Being fatty acids EPA/DHA contain about 8.5 kcals ME per gram, so supplements do provide additional calories for the animal which should be taken account of in overweight or obese individuals. Other uncommon adverse effects may include vomiting, diarrhoea and halitosis and potential rare adverse effects include altered platelet function, gastrointestinal adverse effects, impaired wound healing, lipid peroxidation, potential for nutrient excess and toxin exposure, weight gain, altered immune function, effects on glycaemic control. insulin sensitivity, and nutrient-drug interactions.

Glucosamine and Chondroitin
Glucosamine and chondroitin nutritional supplements are widely used in the management of canine osteoarthritis but the scientific evidence to support their efficacy has always been conflicting (Kampa and others 2023) and a recent systematic review (Barbeau-Grégoire 2022) found a very marked lack of efficacy leading to the Authors’ conclusion that they should no longer be recommended for pain management in canine and feline osteoarthritis.

Exercise data ->

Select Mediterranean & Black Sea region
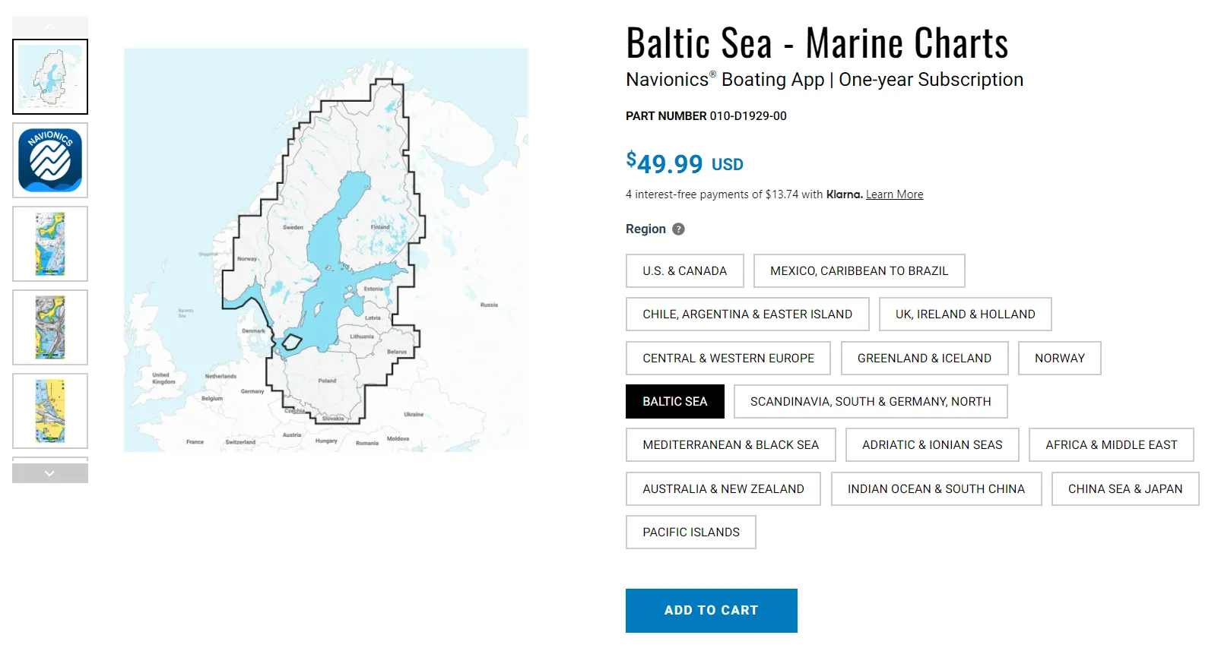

Tasks to complete ->
1) In the passage on pet joint and fatty acid supplements, rewrite the paragraph beginning "Glucosamine and chondroitin nutritional supplements" more briefly, keeping its main facts.
2) Please summarize the passage on pet joint and fatty acid supplements in two sentences.

Responses per task ->
1) Glucosamine and chondroitin supplements are widely used to manage canine osteoarthritis, but the evidence for their efficacy has been conflicting (Kampa and others 2023). A 2022 systematic review (Barbeau-Grégoire) found a very marked lack of efficacy, and its authors concluded that these supplements should no longer be recommended for pain management in canine and feline osteoarthritis.

2) EPA/DHA supplements provide about 8.5 kcal ME per gram, which should be taken into account in overweight or obese animals, and they can have uncommon adverse effects such as vomiting, diarrhea and halitosis. Glucosamine and chondroitin are widely used for canine osteoarthritis, but the evidence for them has been conflicting, and a 2022 systematic review led its authors to conclude that they should no longer be recommended for pain management in canine and feline osteoarthritis.